START RECORDS FOR THIS EXERCISE

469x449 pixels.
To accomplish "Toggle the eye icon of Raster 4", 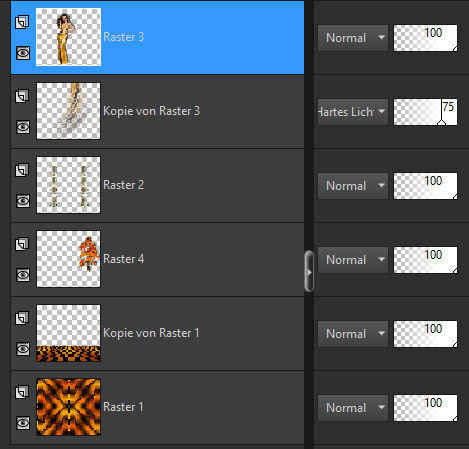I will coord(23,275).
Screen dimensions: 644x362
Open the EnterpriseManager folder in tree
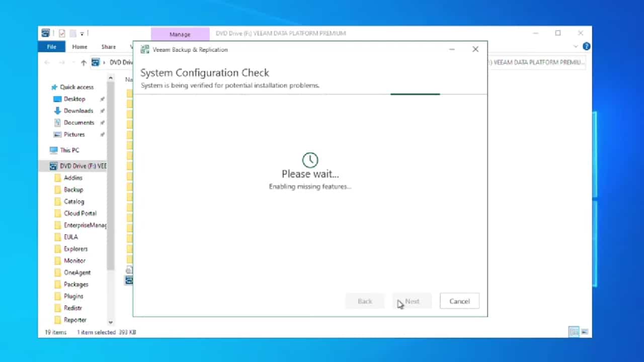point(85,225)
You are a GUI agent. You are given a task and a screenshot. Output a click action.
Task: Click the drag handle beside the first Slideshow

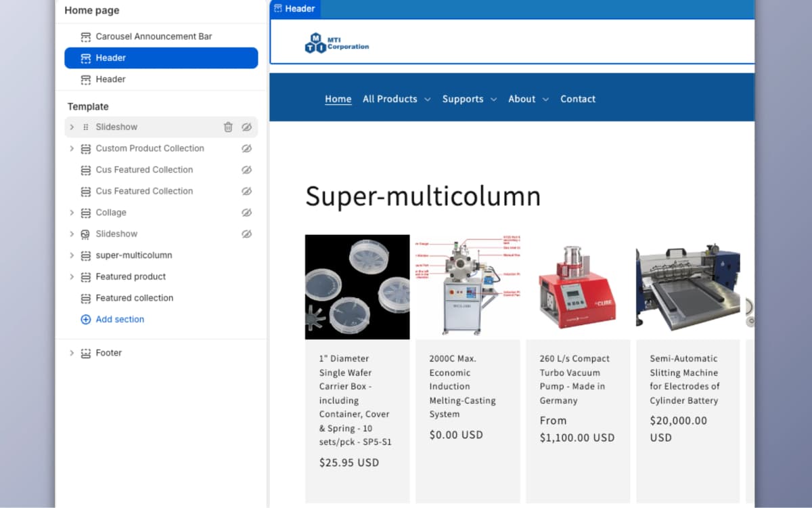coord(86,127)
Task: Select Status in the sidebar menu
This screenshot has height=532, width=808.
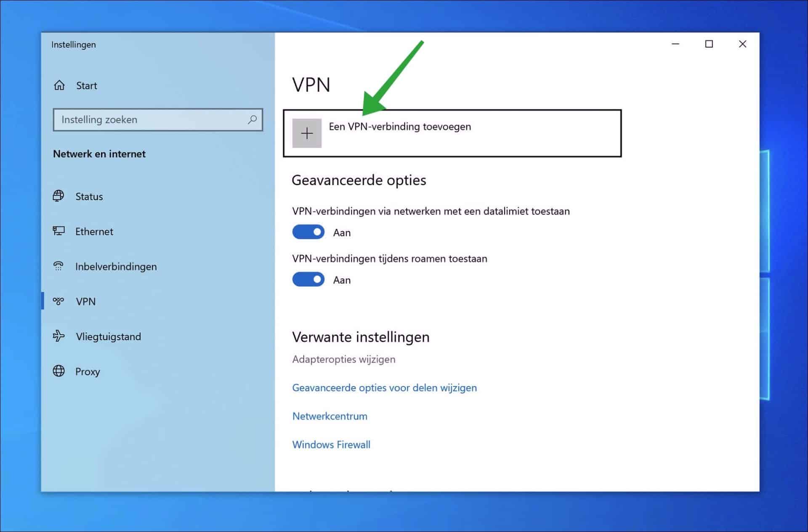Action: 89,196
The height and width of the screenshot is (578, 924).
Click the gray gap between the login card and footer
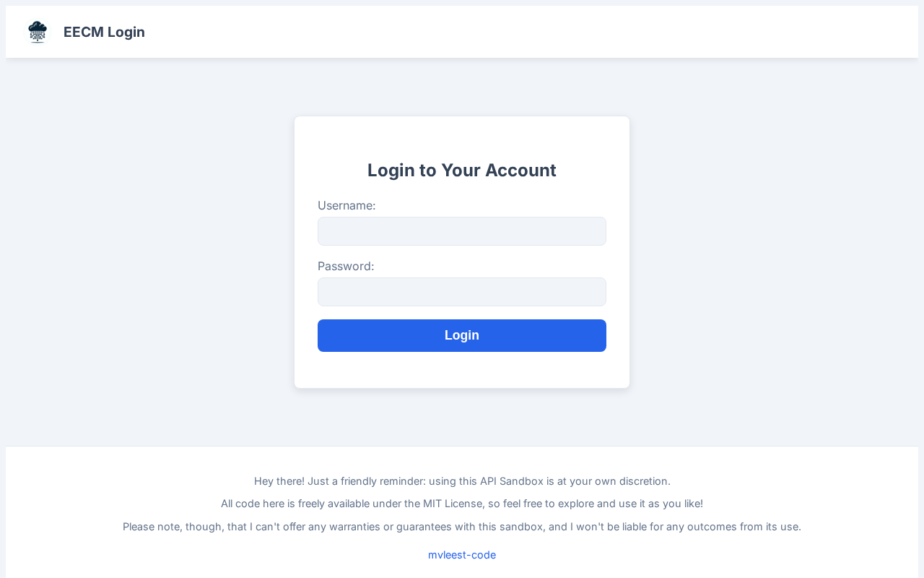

END RECORDS FOR THIS EXERCISE

## WHAT IS BEING ASKED
An exact copy is needed. It runs from the line above containing "Screen dimensions: 644x362" down to the line containing "Task: Select Status in the sidebar menu", both included, with no pictures.

## ANSWER BOX
Screen dimensions: 644x362
Open the EnterpriseManager folder in tree
point(85,225)
You are a GUI agent. You are given a task and a screenshot. Output a click action.
Task: Click the drag handle beside the first Slideshow

coord(86,127)
Task: Select Status in the sidebar menu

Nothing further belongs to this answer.